A lui seul, le titre de ce jeu massivement multijoueur en ligne permet d’expliquer ce que le monde ouvert peut apporter à l’expérience du public. Ce n’est plus un jeu, c’est un monde, entier, complet, vivant, que vous soyez connecté ou non. De quoi donner le vertige, et offrir un succès monumental à WoW, qui revendique 100 millions d’abonnés en 2014, dix ans après sa sortie.
Le progrès technique, les nouvelles consoles et les connexions internet de plus en plus rapides permettent aux jeux en monde ouvert de progresser rapidement, jusqu’à s’imposer dans tous les genres. L’éditeur français Ubisoft, que ce soit avec sa série Assassin’s Creed ou encore Watch Dogs et bientôt Avatar : Frontiers of Pandora, devient capable de décliner sa formule à l’infini. De quoi générer de premières critiques, sur fond de lassitude.
Heureusement, les studios continuent encore aujourd’hui à travailler sur le monde ouvert pour lui permettre de continuer à évoluer et à s’adapter aux nouvelles manières de jouer.

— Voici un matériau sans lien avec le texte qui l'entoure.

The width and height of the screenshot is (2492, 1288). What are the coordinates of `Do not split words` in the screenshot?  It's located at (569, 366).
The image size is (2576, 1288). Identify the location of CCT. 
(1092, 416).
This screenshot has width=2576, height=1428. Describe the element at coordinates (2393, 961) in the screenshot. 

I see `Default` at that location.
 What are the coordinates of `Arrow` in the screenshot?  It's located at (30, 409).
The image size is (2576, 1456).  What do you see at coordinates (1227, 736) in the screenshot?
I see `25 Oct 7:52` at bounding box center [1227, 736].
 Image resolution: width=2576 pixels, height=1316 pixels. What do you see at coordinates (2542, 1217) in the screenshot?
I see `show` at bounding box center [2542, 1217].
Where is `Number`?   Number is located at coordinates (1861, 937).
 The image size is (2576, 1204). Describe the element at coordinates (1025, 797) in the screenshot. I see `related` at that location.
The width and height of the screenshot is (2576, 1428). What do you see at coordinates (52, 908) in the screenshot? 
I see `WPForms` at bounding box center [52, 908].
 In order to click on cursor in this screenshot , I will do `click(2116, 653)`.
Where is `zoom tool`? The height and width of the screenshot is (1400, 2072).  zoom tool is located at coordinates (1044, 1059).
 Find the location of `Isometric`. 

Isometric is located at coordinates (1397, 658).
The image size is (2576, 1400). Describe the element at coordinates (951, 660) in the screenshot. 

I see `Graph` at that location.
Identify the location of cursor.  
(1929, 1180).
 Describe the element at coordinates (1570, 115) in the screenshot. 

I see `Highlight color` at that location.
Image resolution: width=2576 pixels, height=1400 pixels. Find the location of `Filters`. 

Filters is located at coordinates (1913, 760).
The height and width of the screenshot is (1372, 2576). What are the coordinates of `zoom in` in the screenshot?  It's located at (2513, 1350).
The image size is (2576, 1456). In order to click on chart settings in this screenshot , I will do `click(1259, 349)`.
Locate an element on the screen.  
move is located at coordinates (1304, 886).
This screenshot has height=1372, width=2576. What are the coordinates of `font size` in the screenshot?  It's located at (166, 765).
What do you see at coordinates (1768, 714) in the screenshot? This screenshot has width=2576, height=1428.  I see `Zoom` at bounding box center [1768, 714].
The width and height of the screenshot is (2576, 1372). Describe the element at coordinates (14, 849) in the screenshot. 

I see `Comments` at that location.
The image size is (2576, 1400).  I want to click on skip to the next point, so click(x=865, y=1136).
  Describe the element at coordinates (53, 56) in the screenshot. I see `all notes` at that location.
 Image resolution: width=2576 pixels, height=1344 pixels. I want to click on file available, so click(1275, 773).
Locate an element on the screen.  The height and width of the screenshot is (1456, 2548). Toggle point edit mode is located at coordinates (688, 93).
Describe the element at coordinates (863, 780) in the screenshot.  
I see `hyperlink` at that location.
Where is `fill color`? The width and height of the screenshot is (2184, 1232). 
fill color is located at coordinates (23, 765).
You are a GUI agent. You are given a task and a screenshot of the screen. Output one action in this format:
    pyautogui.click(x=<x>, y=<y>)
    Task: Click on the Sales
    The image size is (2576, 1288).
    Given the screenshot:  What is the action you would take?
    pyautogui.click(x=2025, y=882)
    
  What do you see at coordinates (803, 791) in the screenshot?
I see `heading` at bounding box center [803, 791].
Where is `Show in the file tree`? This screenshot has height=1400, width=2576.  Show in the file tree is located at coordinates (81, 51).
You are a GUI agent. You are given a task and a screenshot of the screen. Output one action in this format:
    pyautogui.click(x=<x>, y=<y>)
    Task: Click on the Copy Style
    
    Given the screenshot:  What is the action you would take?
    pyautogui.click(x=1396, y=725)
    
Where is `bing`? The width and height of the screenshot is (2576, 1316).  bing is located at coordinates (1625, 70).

Certains titres, comme The Legend of Zeda : Breath of the Wild (2017) ou encore Elden Ring (2022), parviennent non seulement à moderniser des licences ancestrales, mais aussi à bouleverser les codes d’une philosophie de level design qui semblait commencer à arriver en bout de course.
Mais vous l’aurez compris, le monde ouvert, sa proposition de liberté et son incitation à l’exploration, sont au cœur de l’ambition des studios de développement depuis le tout début de l’histoire du jeu vidéo. Et il n’y a pas de raison que ça s’arrête, d’autant que les nouvelles technologies qui arrivent semblent encore une fois parfaitement pensées pour améliorer encore l’expérience de jeu en monde ouvert.